ASSIGNED TASK
Retype the records below from their first line through the line holding "Screen dimensions: 892x440", including both ends and no pictures.

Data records

————

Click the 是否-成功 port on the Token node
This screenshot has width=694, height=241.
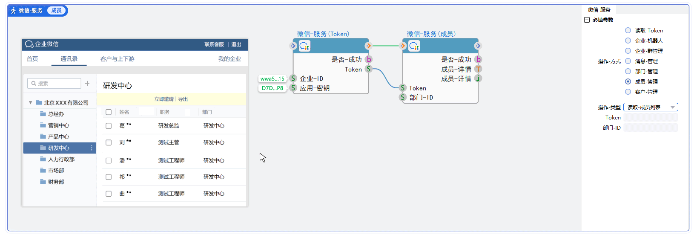tap(369, 60)
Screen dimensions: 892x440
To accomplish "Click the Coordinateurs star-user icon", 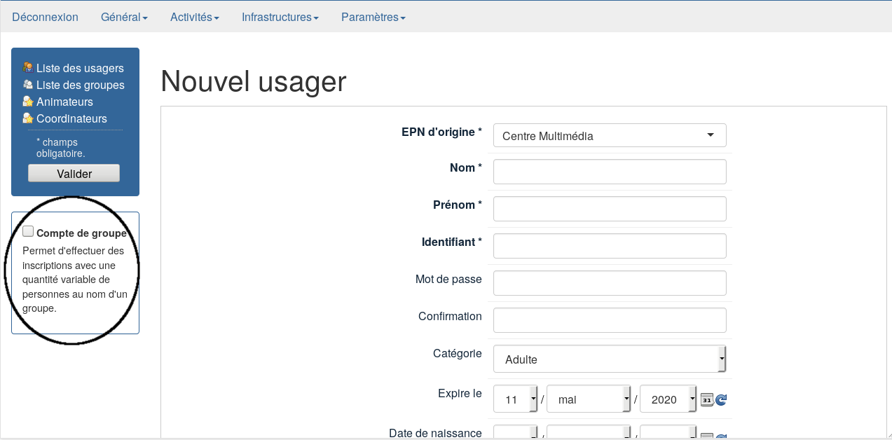I will coord(28,118).
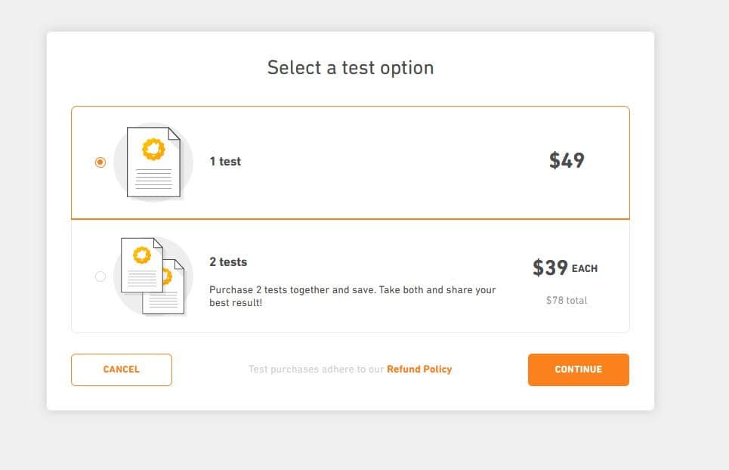Click the "Test purchases adhere to our" text
Screen dimensions: 729x470
point(316,370)
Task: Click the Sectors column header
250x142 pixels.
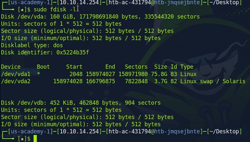Action: 136,67
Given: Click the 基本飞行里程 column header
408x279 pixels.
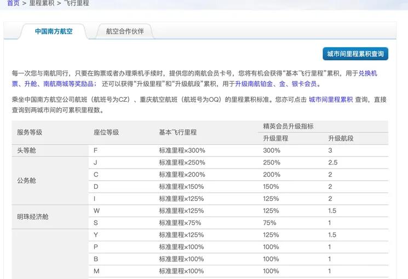Looking at the screenshot, I should [x=177, y=132].
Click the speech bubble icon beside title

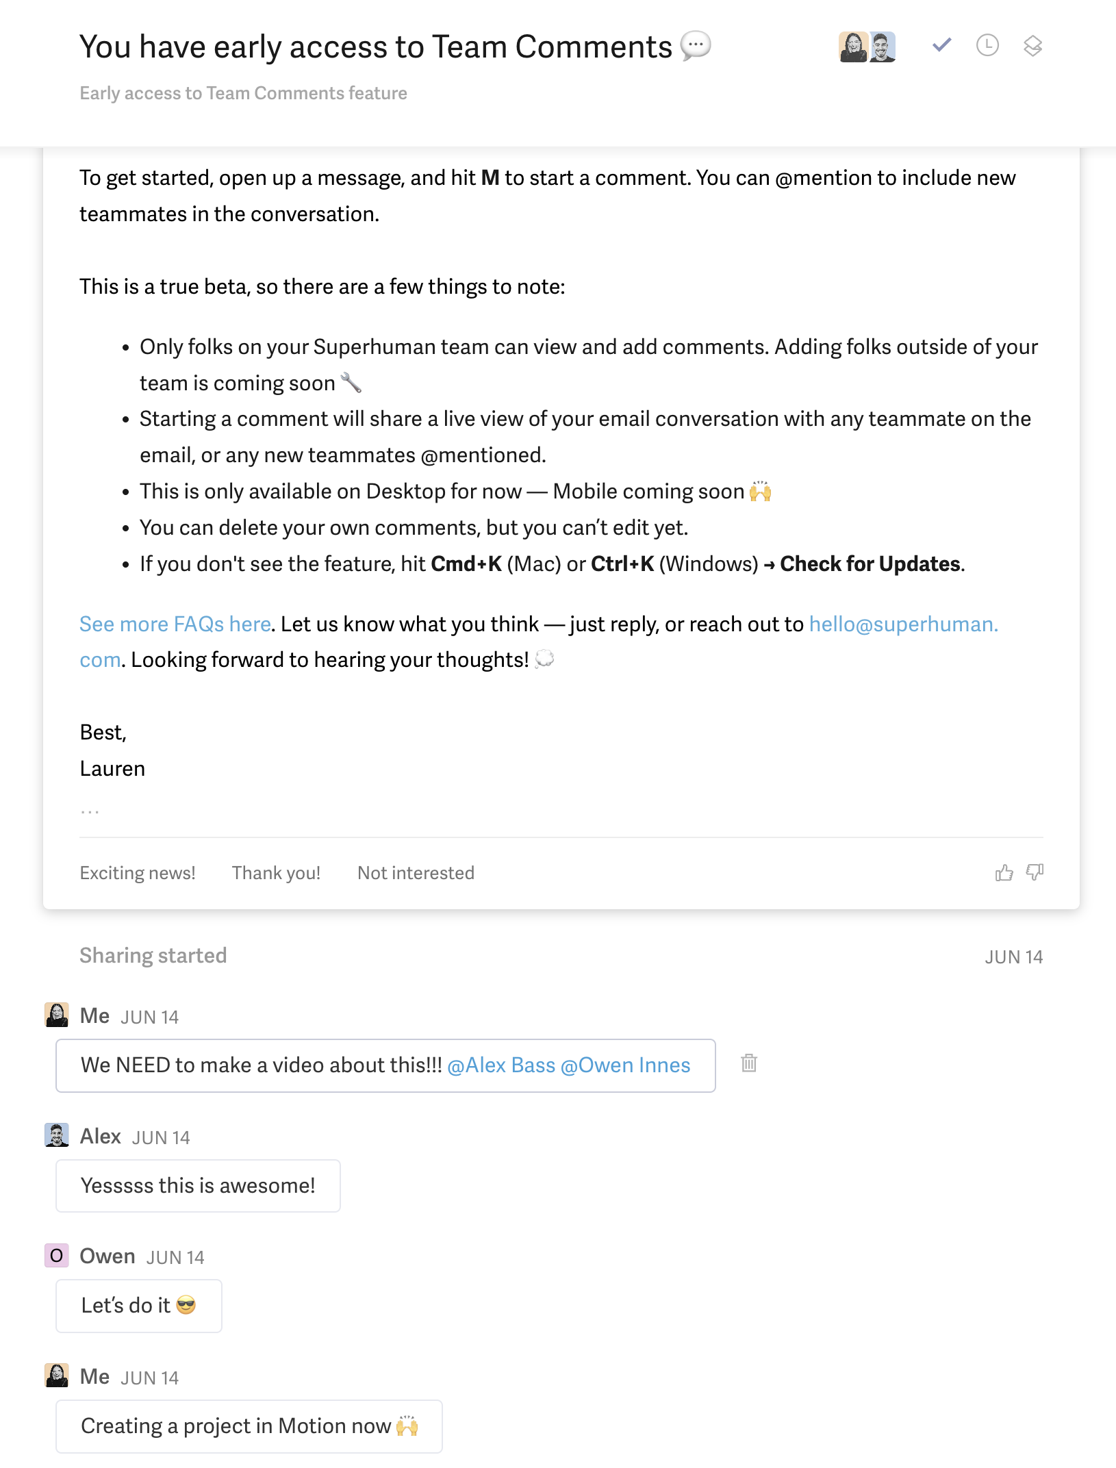(x=696, y=47)
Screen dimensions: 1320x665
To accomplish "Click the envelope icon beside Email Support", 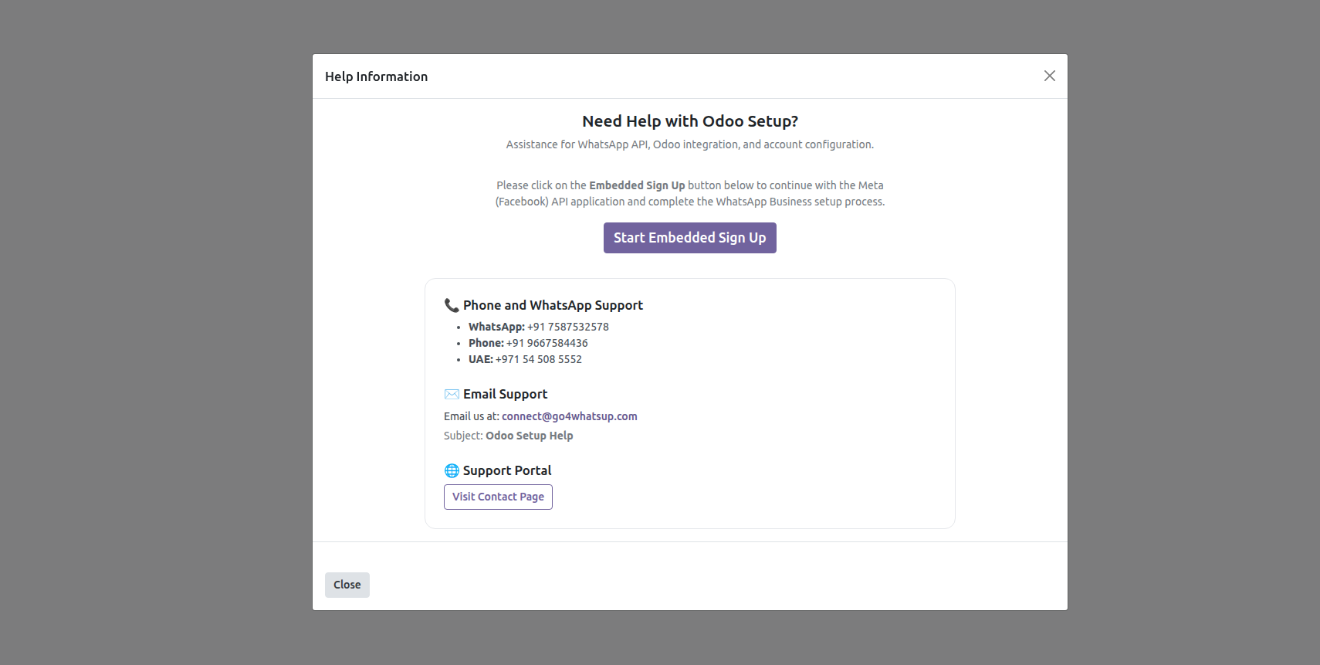I will (452, 394).
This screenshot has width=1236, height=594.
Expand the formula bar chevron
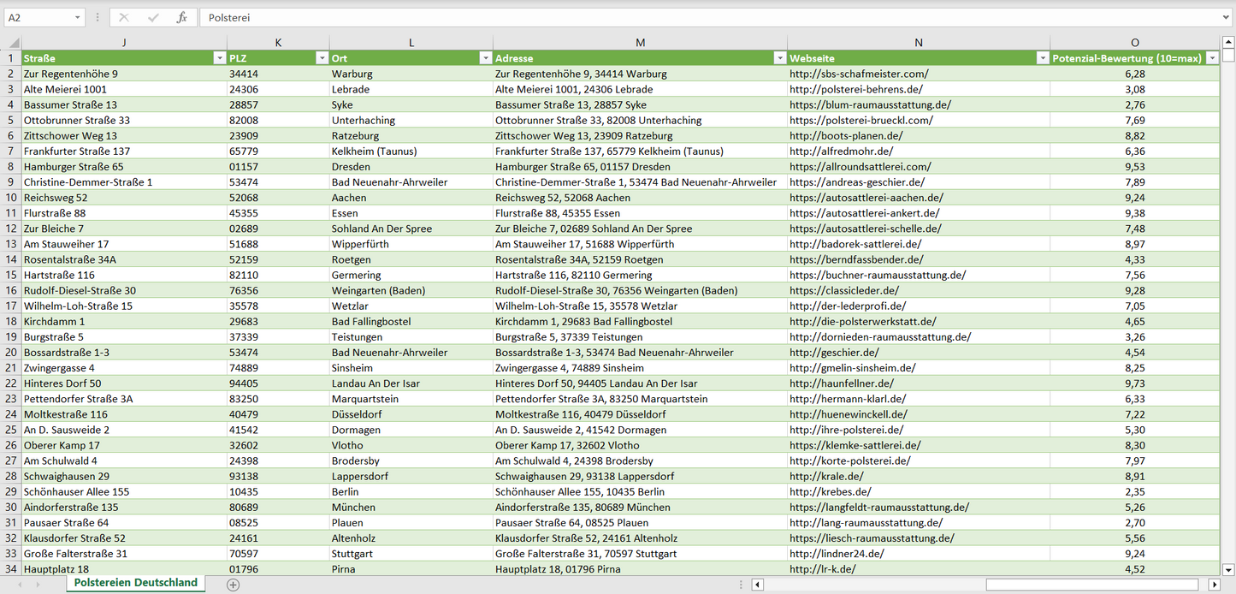(x=1227, y=17)
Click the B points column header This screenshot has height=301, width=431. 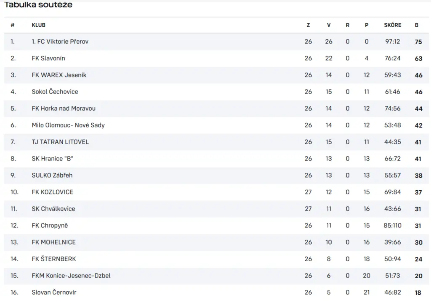(x=417, y=25)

————

EXERCISE RESULT
Click the 是否-成功 port on the Token node
This screenshot has width=694, height=241.
tap(369, 60)
Screen dimensions: 892x440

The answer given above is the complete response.